Religiously unaffiliated people, often referred to as “nones,” now make up the largest religious category in the U.S., according to a new report by the Pew Research Center.

Pew’s new report, released Jan. 24, shows that nones now account for 28% of the total U.S. population, outstripping the next largest group, Catholics, who make up 20%.

The recent data is consistent with a long-term trend of Americans rejecting religious affiliation in growing numbers, with the percentage nearly doubling from 16% in 2007.

The rise of the nones has resulted in not only lessened religious participation but also a decrease in civic engagement with nones being less likely to vote, do volunteer work, or have strong friend groups or community, according to Pew.

What is a ‘none’?

Although nones do not ascribe to a particular church or religious group and are much less likely to attend church services, not all are atheists. Only 17% of nones identify as atheist, while 20% describe themselves as agnostic. The majority of nones, 63%, simply identify themselves as “nothing in particular.”

Most nones, 69%, do still believe in God, though only 13% of them believe in God as described in the Bible. Additionally, 49% of nones say they are spiritual or that spirituality is very important to them.

On average, nones are younger than religious people with 69% being under the age of 50 versus only 45% of religiously affiliated people being under 50.

While atheists and agnostics tend to have attained higher levels of education than religious people, persons in the “nothing in particular” category tend to have less education, with 27% having graduated college compared with 34% of religiously-affiliated people having completed college.

Most nones, 67%, cite disbelief and skepticism as their reason for not ascribing to a religion, according to Pew.

Just over half, 55%, say they are not religious because they don’t like religious organizations or have had bad experiences with religious people, while 44% say they don’t need religion or don’t have time for it.

What do they believe?

Nearly half of nones, 43%, believe that organized religion does more harm than good while over half, 56%, believe that science does more good than harm.

Even still, nones still show a great openness toward belief in the spiritual realm.
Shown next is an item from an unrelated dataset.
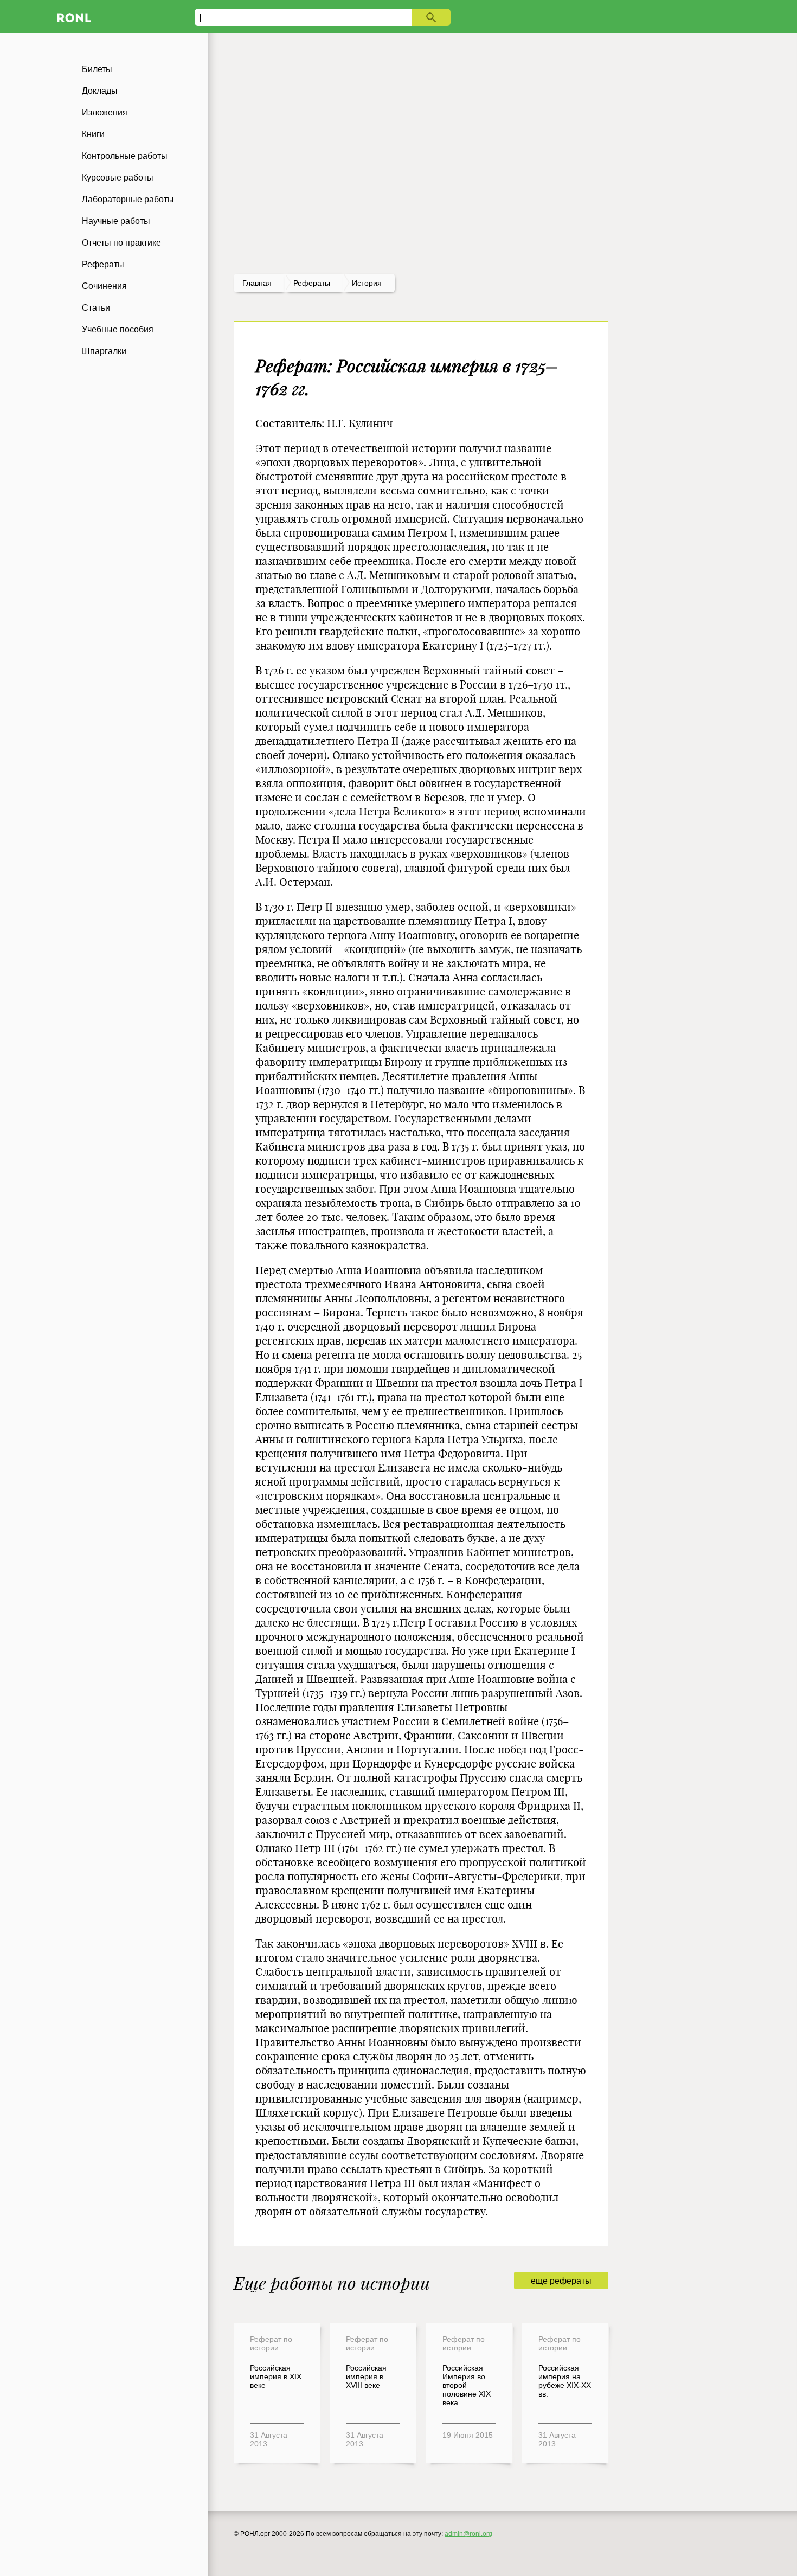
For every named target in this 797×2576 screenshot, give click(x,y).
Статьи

Fifty-six percent of nones believe that there are limits to science and that there are some things science cannot explain. That is coupled with the fact that half of them say spirituality is very important to them and that many believe that animals and parts of nature, such as mountains and trees, have “spirits or spiritual energies.”
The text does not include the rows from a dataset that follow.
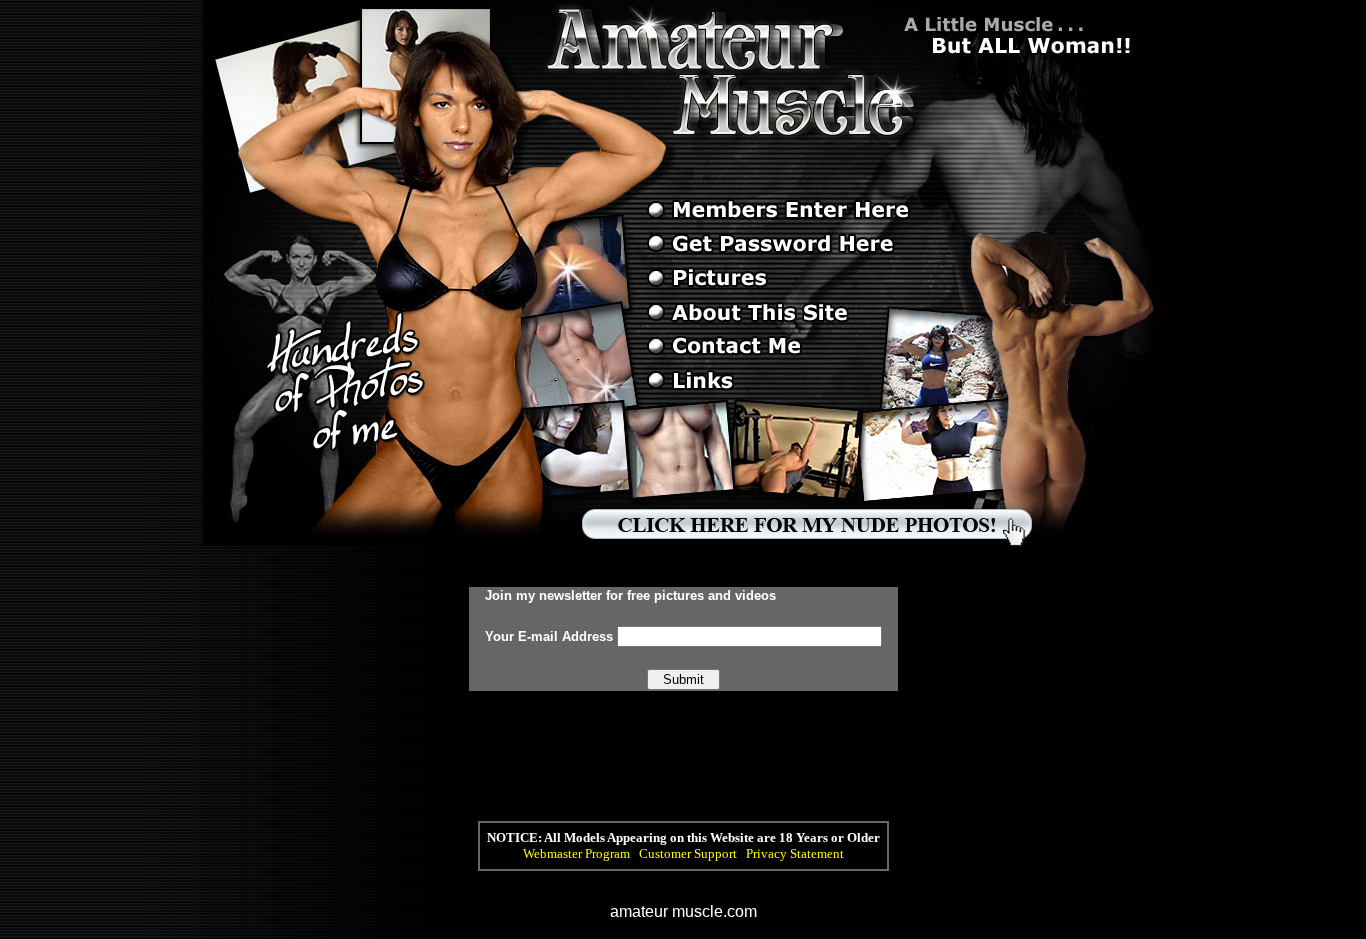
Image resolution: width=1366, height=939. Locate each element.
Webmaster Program (576, 853)
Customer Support (688, 853)
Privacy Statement (795, 853)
Most nones, 83%, say that the “desire to avoid hurting people” guides their morality, while 82% say that logic and reason also guide their moral compass.
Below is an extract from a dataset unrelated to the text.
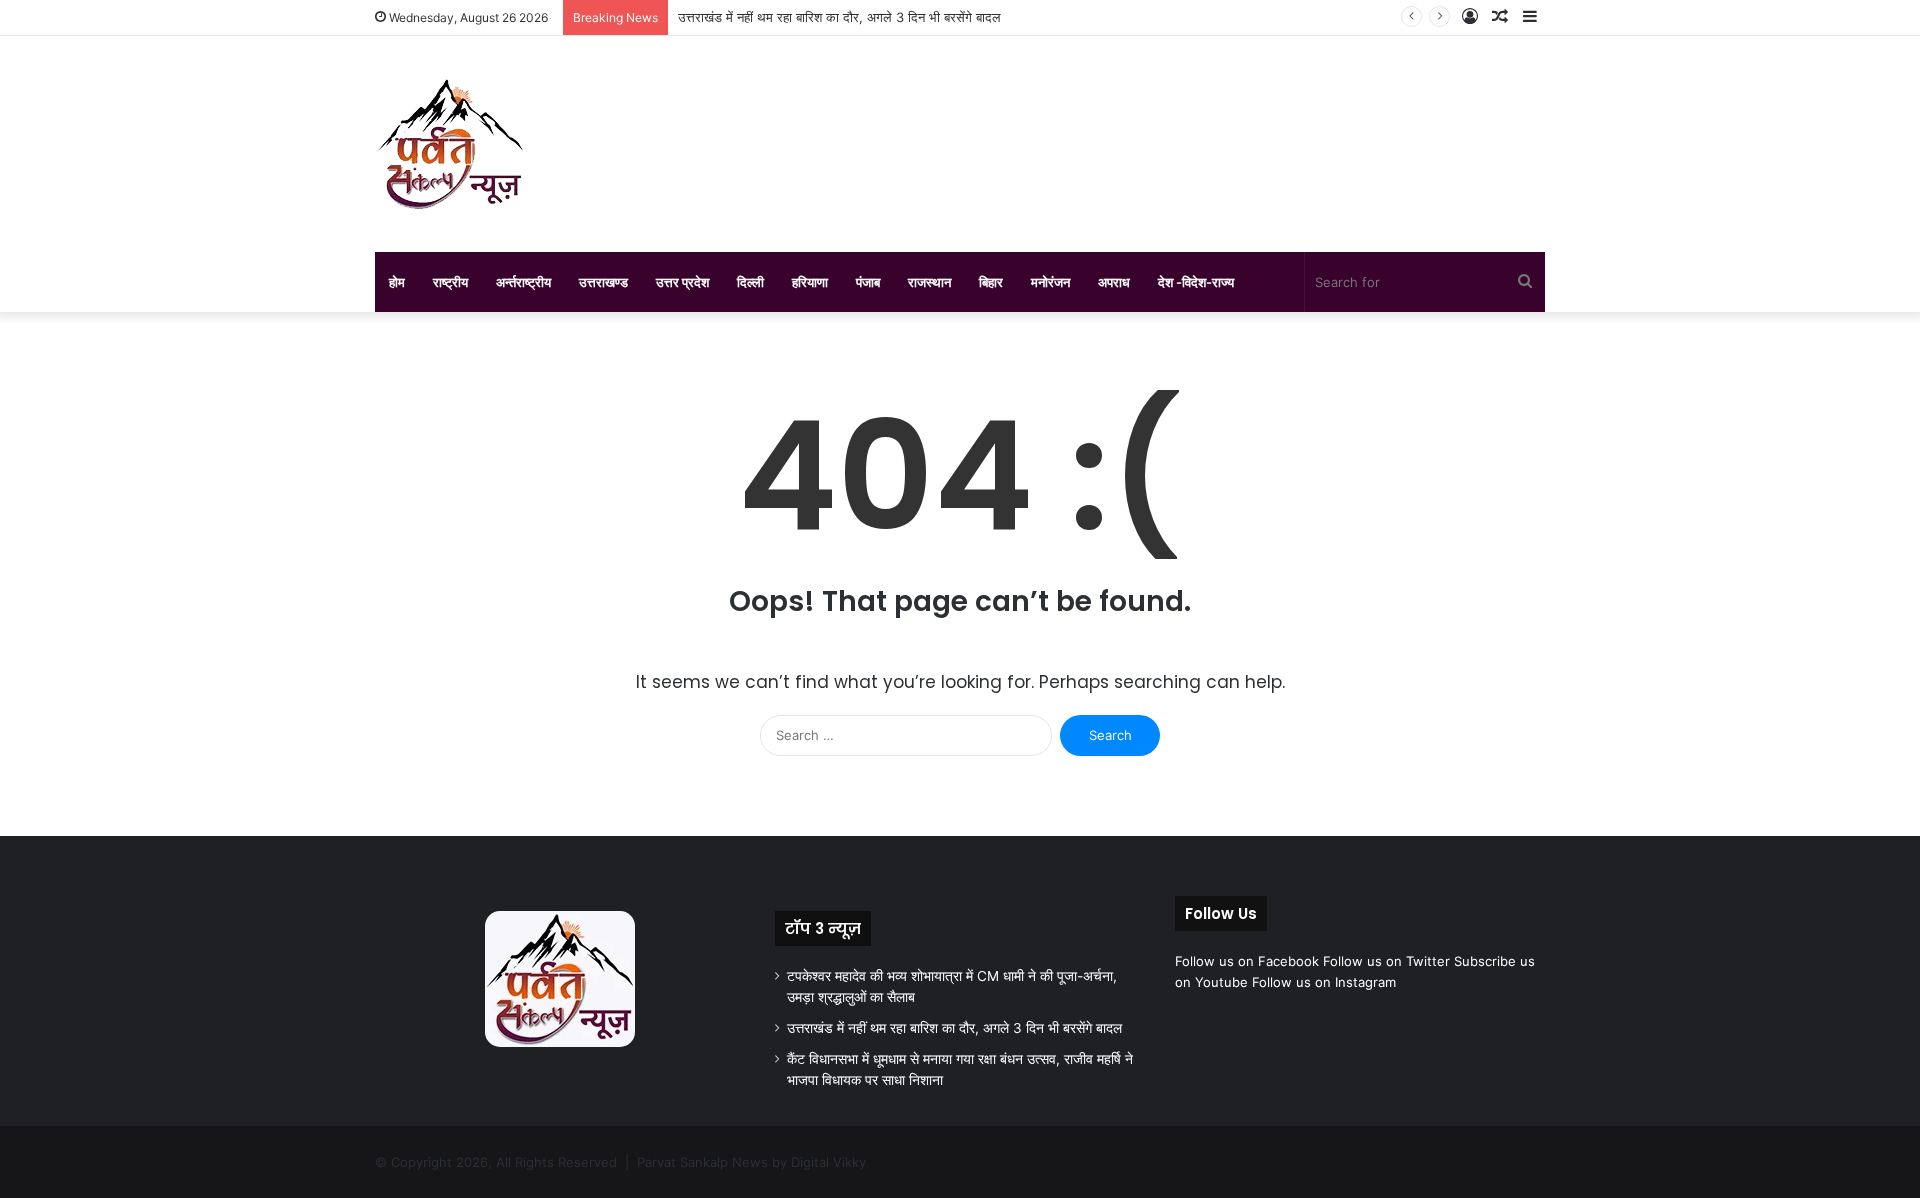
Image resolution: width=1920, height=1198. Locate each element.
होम (397, 282)
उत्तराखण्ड (603, 282)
Despite this, nones are significantly less likely to do volunteer work, with 17% saying they volunteered in the last year versus 27% of religious people saying they recently volunteered.

Nones are also significantly less likely to vote, with 39% of nones saying they participated in the 2022 election versus 51% of religious Americans.

Pew also says the nones are typically “less satisfied with their local communities and less satisfied with their social lives.”

What does this mean for the country and the Church?

Michael Pakaluk, a social research and business professor at the Catholic University of America, told CNA that Pew’s report “just touched the surface” on the impact the nones’ rise will have on society and that it “will not be good.”

He pointed to the fact that nones are “less engaged in their communities and in the project of appropriating civilization and passing it on” as especially worrisome.

“The popes have taught throughout the last century, ‘when we lose sight of the Creator we lose sight of the creature as well,’” he said.

Pakaluk said he believes the steady rise of people being religiously unaffiliated is a “direct consequence” of two things: “secularized education (including weak religious education at most religiously affiliated colleges and universities); and the trauma and poor example of divorce.”

Despite the dangers, Pakaluk said that this is a great time for evangelization.

“The fields are there and are ripe for the harvest,” he asserted. “People recognize that atheism is its own form of religion. It’s harsh and unattractive. Agnosticism was never widespread and has always been limited mainly to educated classes. If someone says, ‘nothing in particular,’ then in my view they are right back where the Church started, among pagan nations, and that is great for us, for evangelization.”

“We must pray fervently, on a daily basis, with an apostolic yearning to reach souls,” he went on. “Why? Because we want to share the joy that comes of knowing Christ, and we recognize that all of us need grace to live well.”

Religious education vital

Most nones in the U.S. were raised Christian yet now feel disconnected from religious institutions, according to Pew. In light of this, Pakaluk said that solid religious education is vital to reversing the trend.

“We need to be prudent about religious education, which must be simple, straightforward, and concrete,” he said.

Offering some practical tips for parents educating their children in the Catholic faith, Pakaluk said that “memorization is very important: sacraments, commandments, doctrines, Bible verses.”

“All effective catechisms have had a simple Q&A form, for recitation and memorization,” he said, adding that “the lives of saints and the drama of the history of the Church should have a central place.”

Scripture, too, Pakaluk said, must play a central role in Catholics educating their children.

“Ignorance of Scripture is ignorance of Christ,” he said. “Catholics must know the Bible as well as the most devoted fundamentalist Protestants have known the Bible.”

When it comes to higher education, Pakaluk said that “Catholic parents should think twice, or three times, before they send their children to any colleges except faithful, vibrant, Catholic colleges.”